=== REQUIRED ACTION ===
Once you have found the line with "Click the undo arrow icon" in the records below, retype it and every line after it to the end exactly, with no pictures and nothing more.

===== EXTRACTED RECORDS

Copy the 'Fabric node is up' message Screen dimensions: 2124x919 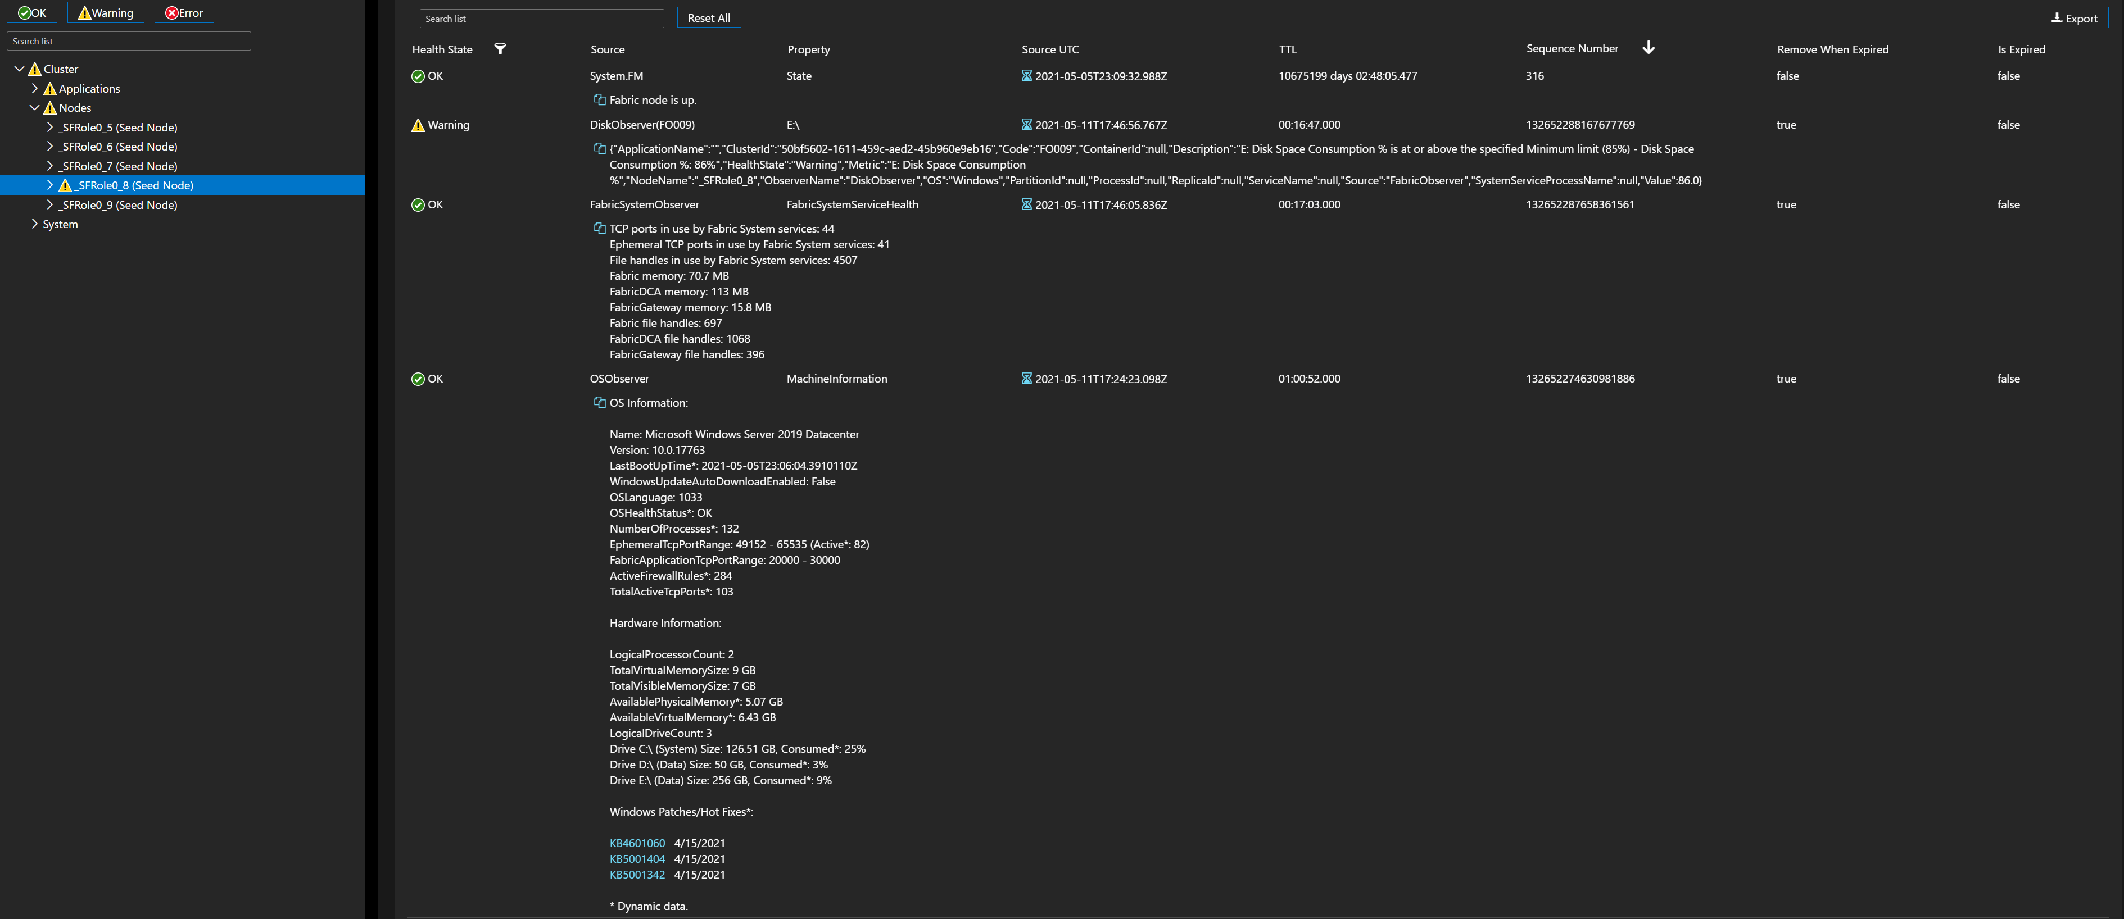click(x=599, y=99)
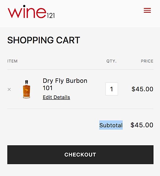Click the ITEM column header
Image resolution: width=160 pixels, height=176 pixels.
pyautogui.click(x=12, y=61)
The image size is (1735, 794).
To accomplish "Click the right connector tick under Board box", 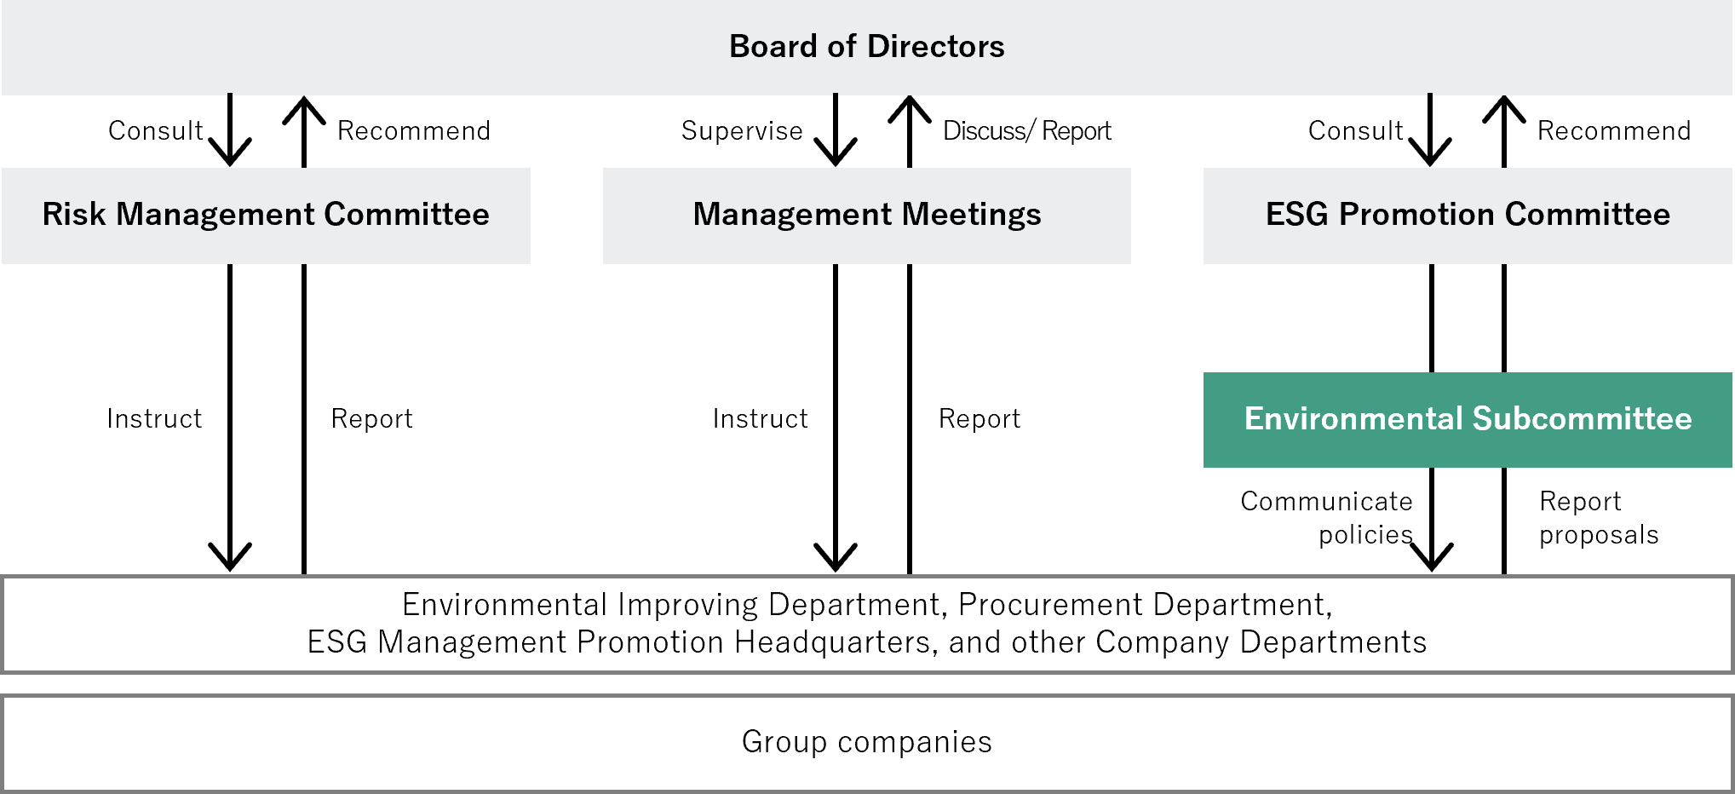I will [x=1429, y=95].
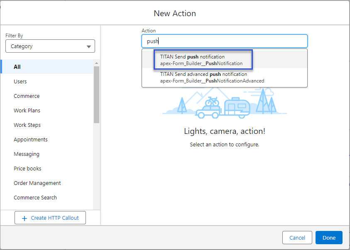Choose the Work Steps category

coord(27,125)
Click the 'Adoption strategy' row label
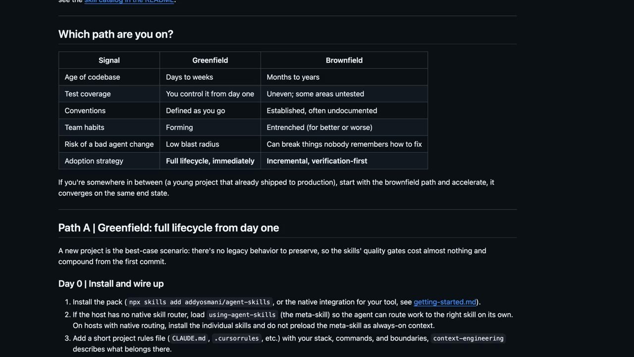The width and height of the screenshot is (634, 357). click(109, 161)
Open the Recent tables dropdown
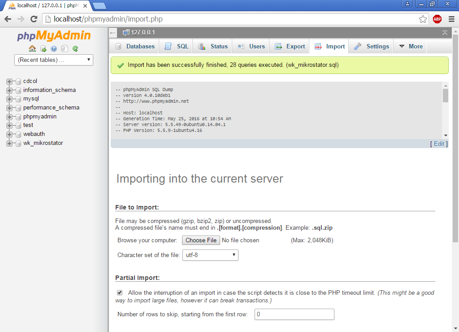The image size is (459, 332). (x=53, y=60)
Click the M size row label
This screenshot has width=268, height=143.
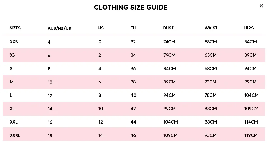pos(12,82)
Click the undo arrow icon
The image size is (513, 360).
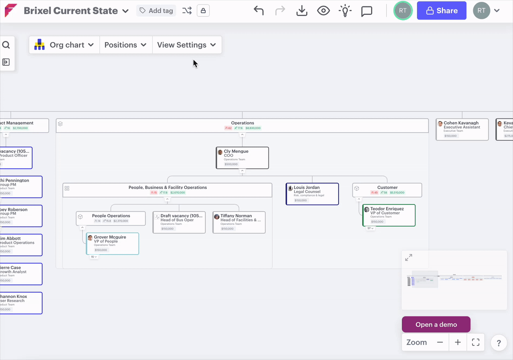(259, 11)
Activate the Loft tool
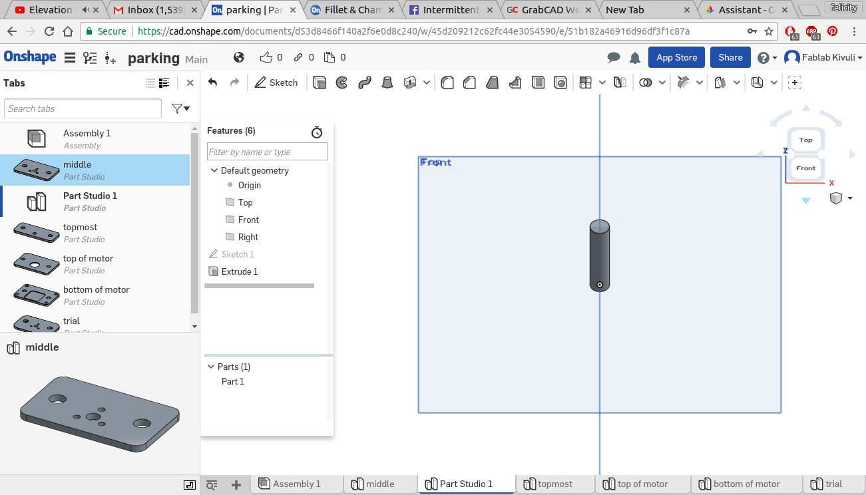 pos(387,83)
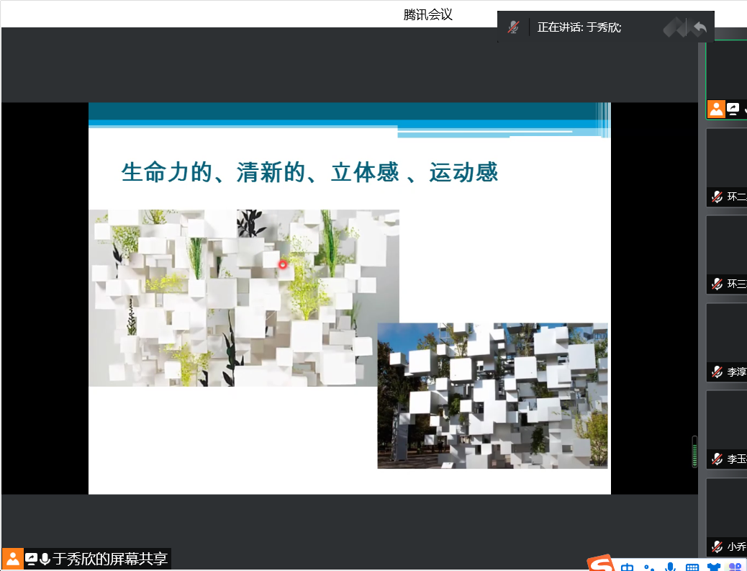The width and height of the screenshot is (747, 571).
Task: Click the diamond layout icon in the speaking bar
Action: point(675,27)
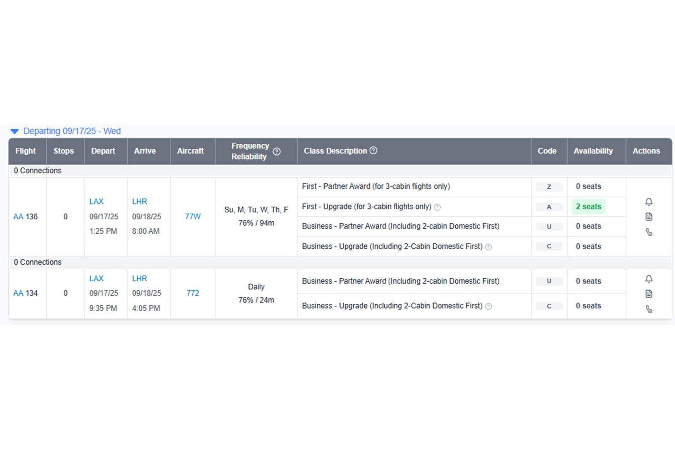Open help icon for AA 136 Business Upgrade

point(489,247)
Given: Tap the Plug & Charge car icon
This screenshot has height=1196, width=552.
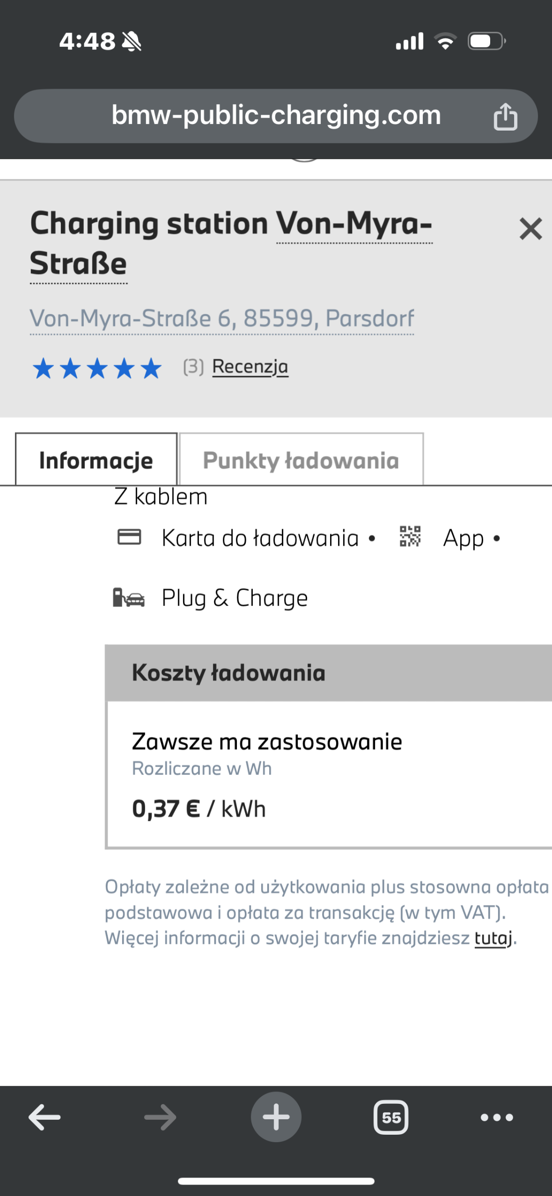Looking at the screenshot, I should pos(129,597).
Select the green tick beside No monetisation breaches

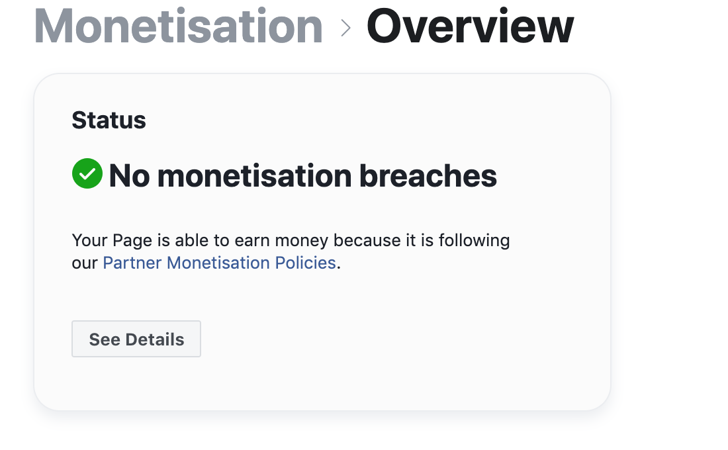(x=87, y=173)
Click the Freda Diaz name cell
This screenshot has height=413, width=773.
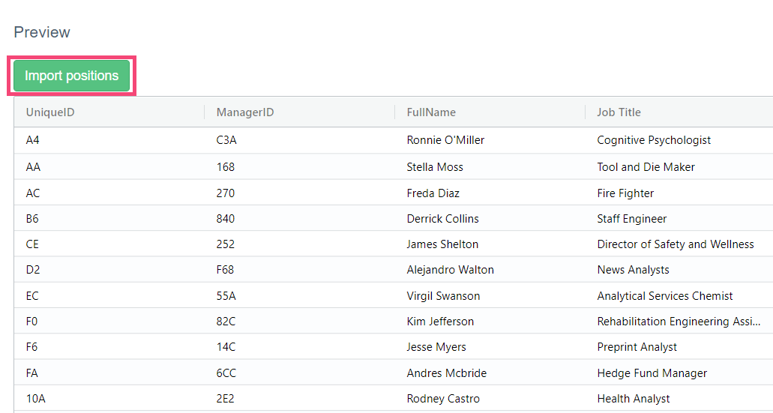433,193
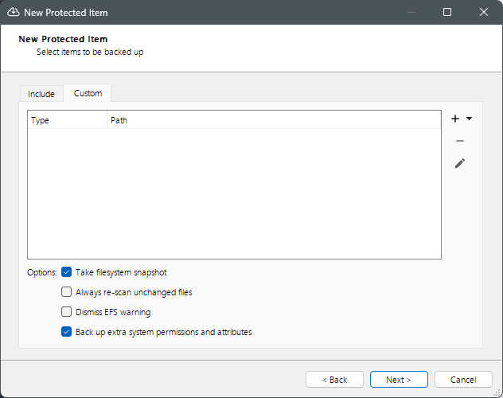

==========

=== TASK OUTPUT ===
Click the undo arrow icon
The image size is (513, 360).
(259, 11)
Activate the Loft tool
 pos(387,83)
The width and height of the screenshot is (747, 571).
Task: Click the diamond layout icon in the speaking bar
Action: point(675,27)
Open help icon for AA 136 Business Upgrade

point(489,247)
Given: Tap the Plug & Charge car icon
This screenshot has height=1196, width=552.
Looking at the screenshot, I should pos(129,597).
Select the green tick beside No monetisation breaches

(x=87, y=173)
Click the Freda Diaz name cell
This screenshot has height=413, width=773.
433,193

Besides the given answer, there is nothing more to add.